Format the listing as a Markdown table with the columns Row and Line, giving each line a row number and leaving out blank lines. Begin at the first line of the listing and stop after the line that contains "I will point(103,158).".

#####

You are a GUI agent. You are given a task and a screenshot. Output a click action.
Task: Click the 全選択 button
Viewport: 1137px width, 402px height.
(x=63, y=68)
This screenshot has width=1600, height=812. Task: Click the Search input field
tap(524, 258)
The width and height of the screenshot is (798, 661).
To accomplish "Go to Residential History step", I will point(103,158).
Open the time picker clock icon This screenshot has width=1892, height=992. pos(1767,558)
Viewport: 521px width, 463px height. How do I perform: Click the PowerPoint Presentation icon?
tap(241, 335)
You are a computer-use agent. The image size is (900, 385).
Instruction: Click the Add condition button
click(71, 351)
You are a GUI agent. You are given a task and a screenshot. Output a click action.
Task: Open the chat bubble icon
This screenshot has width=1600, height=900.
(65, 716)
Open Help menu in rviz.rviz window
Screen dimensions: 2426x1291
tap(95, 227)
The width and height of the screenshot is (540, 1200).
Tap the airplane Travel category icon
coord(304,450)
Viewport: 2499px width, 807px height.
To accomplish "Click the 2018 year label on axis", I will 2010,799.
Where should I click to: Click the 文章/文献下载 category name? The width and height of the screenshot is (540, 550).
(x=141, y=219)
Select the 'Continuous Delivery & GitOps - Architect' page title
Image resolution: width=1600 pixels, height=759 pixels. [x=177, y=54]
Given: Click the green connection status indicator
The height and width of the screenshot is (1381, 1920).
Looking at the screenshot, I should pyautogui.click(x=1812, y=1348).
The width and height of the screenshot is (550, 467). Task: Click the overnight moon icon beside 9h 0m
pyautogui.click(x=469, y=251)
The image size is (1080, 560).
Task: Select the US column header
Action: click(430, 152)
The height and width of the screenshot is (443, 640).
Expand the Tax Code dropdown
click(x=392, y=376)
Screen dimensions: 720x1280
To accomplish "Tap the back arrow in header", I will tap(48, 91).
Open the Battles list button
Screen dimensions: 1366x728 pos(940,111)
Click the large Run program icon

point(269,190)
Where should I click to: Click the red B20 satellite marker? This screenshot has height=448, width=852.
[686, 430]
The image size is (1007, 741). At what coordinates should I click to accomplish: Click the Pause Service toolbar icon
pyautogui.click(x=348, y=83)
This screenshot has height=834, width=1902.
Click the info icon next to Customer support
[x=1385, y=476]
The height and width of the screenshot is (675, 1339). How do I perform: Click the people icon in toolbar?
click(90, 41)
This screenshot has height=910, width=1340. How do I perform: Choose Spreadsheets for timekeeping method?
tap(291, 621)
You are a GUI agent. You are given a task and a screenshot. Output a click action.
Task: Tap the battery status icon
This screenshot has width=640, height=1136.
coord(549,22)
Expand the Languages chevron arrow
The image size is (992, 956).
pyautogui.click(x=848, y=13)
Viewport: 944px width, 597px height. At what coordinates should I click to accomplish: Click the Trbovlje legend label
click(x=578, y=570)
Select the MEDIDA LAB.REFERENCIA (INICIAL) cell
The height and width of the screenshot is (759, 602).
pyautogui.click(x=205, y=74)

#####

● ANSWER FOR THE TASK:
| Row | Line |
|---|---|
| 1 | You are a GUI agent. You are given a task and a screenshot. Output a click action. |
| 2 | Task: Click the 全選択 button |
| 3 | Viewport: 1137px width, 402px height. |
| 4 | (x=63, y=68) |
| 5 | This screenshot has width=1600, height=812. Task: Click the Search input field |
| 6 | tap(524, 258) |
| 7 | The width and height of the screenshot is (798, 661). |
| 8 | To accomplish "Go to Residential History step", I will point(103,158). |